TASK DATA:
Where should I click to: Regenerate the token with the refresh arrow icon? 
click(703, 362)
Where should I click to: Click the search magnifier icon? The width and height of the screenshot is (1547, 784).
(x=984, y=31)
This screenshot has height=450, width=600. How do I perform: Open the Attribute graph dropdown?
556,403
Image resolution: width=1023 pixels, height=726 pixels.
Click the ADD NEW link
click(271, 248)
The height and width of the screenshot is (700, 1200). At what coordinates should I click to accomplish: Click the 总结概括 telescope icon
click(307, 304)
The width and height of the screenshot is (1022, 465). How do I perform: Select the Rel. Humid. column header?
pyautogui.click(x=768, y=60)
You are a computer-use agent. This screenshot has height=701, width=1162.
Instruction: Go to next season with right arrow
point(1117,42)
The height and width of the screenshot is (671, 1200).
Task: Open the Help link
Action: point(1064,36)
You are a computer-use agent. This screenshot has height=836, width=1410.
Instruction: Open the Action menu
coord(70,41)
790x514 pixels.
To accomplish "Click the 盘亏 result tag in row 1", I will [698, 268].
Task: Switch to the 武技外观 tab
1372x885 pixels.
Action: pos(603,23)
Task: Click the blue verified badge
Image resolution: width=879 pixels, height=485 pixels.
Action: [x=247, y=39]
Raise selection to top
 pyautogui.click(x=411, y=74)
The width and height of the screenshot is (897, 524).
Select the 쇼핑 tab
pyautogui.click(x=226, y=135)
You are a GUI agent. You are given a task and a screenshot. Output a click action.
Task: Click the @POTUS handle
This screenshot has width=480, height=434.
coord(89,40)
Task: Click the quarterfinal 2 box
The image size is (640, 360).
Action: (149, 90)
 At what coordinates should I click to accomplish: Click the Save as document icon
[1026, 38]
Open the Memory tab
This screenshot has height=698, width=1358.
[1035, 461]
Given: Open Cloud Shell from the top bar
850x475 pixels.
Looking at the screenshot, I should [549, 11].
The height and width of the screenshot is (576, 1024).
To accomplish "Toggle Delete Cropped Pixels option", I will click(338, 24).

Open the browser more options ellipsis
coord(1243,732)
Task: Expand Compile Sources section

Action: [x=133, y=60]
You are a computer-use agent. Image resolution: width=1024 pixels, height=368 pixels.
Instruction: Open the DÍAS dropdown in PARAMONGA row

YOUR ASSIGNMENT: Every entry above needs to be quoted exactly.

ANSWER:
Where should I click to: Regenerate the token with the refresh arrow icon? 
click(703, 362)
Where should I click to: Click the search magnifier icon? The width and height of the screenshot is (1547, 784).
(x=984, y=31)
This screenshot has height=450, width=600. How do I perform: Open the Attribute graph dropdown?
556,403
Image resolution: width=1023 pixels, height=726 pixels.
Click the ADD NEW link
click(271, 248)
The height and width of the screenshot is (700, 1200). At what coordinates should I click to accomplish: Click the 总结概括 telescope icon
click(307, 304)
The width and height of the screenshot is (1022, 465). How do I perform: Select the Rel. Humid. column header?
pyautogui.click(x=768, y=60)
You are a computer-use agent. This screenshot has height=701, width=1162.
Instruction: Go to next season with right arrow
point(1117,42)
The height and width of the screenshot is (671, 1200).
Task: Open the Help link
Action: point(1064,36)
You are a computer-use agent. This screenshot has height=836, width=1410.
Instruction: Open the Action menu
coord(70,41)
790x514 pixels.
To accomplish "Click the 盘亏 result tag in row 1", I will [698, 268].
Task: Switch to the 武技外观 tab
1372x885 pixels.
Action: pos(603,23)
Task: Click the blue verified badge
Image resolution: width=879 pixels, height=485 pixels.
Action: [x=247, y=39]
Raise selection to top
 pyautogui.click(x=411, y=74)
The width and height of the screenshot is (897, 524).
Select the 쇼핑 tab
pyautogui.click(x=226, y=135)
You are a GUI agent. You are given a task and a screenshot. Output a click action.
Task: Click the @POTUS handle
This screenshot has width=480, height=434.
coord(89,40)
Task: Click the quarterfinal 2 box
The image size is (640, 360).
Action: (149, 90)
 At what coordinates should I click to accomplish: Click the Save as document icon
[1026, 38]
Open the Memory tab
This screenshot has height=698, width=1358.
[1035, 461]
Given: Open Cloud Shell from the top bar
850x475 pixels.
Looking at the screenshot, I should [549, 11].
The height and width of the screenshot is (576, 1024).
To accomplish "Toggle Delete Cropped Pixels option", I will click(338, 24).

Open the browser more options ellipsis
coord(1243,732)
Task: Expand Compile Sources section

Action: [x=133, y=60]
You are a computer-use agent. Image resolution: width=1024 pixels, height=368 pixels.
Instruction: Open the DÍAS dropdown in PARAMONGA row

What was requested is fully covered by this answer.